◆ Instructions to follow:
Please carry on the passage below about FTC and DoJ handling of standard essential patents in merger reviews, picking up after its final sentence.

◆ Reading passage:
== Segment start ==
While the Google and Bosch consent decrees provide some indication that the FTC is paying particularly close attention to standard essential patents, the DoJ has also recently reconfirmed its commitment in this area. As noted above, the DoJ specifically highlighted concerns in the closing of its investigation of Google/Motorola, and the FTC later picked up on these concerns in its own investigation. In the same press release announcing the closing of its investigation of Google/Motorola, the DoJ also addressed its decisions to close investigations relating to the acquisition of certain Nortel Networks Corporation patents by Microsoft, RIM and Apple; and the acquisition of Novell Inc patents by Apple.5 These patents all related to the development of mobile handsets. In the Nortel and Novell investigations, the DoJ specifically noted that it ‘took into account the fact that during the pendency of these investigations,’ Apple and Microsoft made public statements establishing ‘that they will not seek to prevent or exclude rivals’ products from the market in exercising their SEP rights.’ The DoJ then concluded that ‘[i]f adhered to in practice, these positions could significantly reduce the possibility of a hold up or use of an injunction as a threat to inhibit or preclude innovation and competition.’

The DoJ approach in the Nortel and Novell patent acquisitions is less formal than the consent decrees that the FTC entered in Bosch and Google, but these cases are similar in that they evidence the agencies’ attempts to address the important issue of patent aggregation and SEPs in the context of a merger review proceeding. Given that the aggregation of intellectual property rights does not always fit neatly into the legal precedents relating to section 7 of the Clayton Act, we may witness a growing disparity in the treatment of intellectual property mergers at the FTC and DoJ. While the FTC is empowered by the ambiguous and seemingly boundless FTC Act, the DoJ’s confinement to the well-litigated Clayton Act could create real outcome differences when intellectual property rights are a primary overlap.
== Segment end ==
◆ Given data:
== Segment start ==
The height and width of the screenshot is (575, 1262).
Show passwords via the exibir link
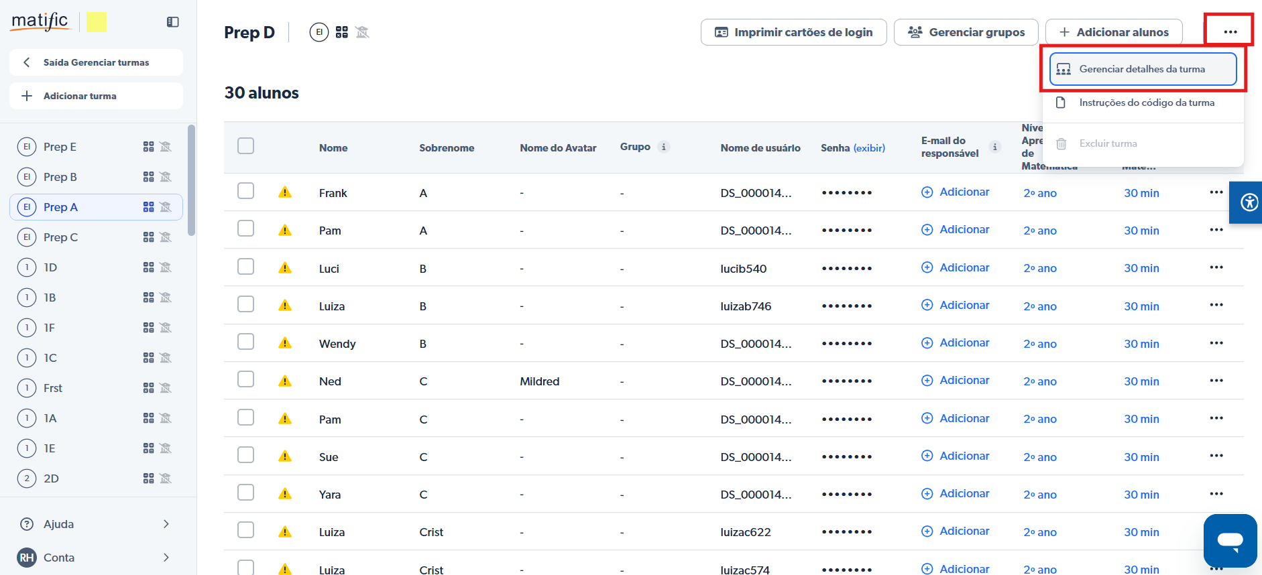[x=869, y=148]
== Segment end ==
◆ Response below:
Dissonance with the Affordable Care Act

While the intersection of intellectual property rights and antitrust enforcement has been a topic of scholarly debate for decades, little attention has been paid to the impact of health-care reform on traditional antitrust policies. On 23 March 2010, President Barack Obama signed the ACA into law. The ACA creates significant economic incentives for consolidation and collaboration among health-care service professionals and management companies, with the ultimate goal of improving patient outcomes and decreasing costs through greater coordination among health-care providers. For example, the ACA creates a Medicare Shared Savings Program that allows provider organizations called accountable care organisations (ACOs) to accept accountability for the outcomes they achieve for their Medicare patients in exchange for sharing in a portion of any savings that are generated.

Under the ACA, an ACO may take many forms, but generally they are likely to be made up of single health-care systems, joint ventures composed of competing health-care providers, or partnerships of providers and payors.6 Notably, they will in many cases be collaborations among providers that might otherwise be seen as competitors, and there are likely to be financial incentives to completely combine operations. Any incentives for collaboration or consolidation may naturally create tension with antitrust enforcement, which has historically viewed the benefits of health-care consolidation with some scepticism.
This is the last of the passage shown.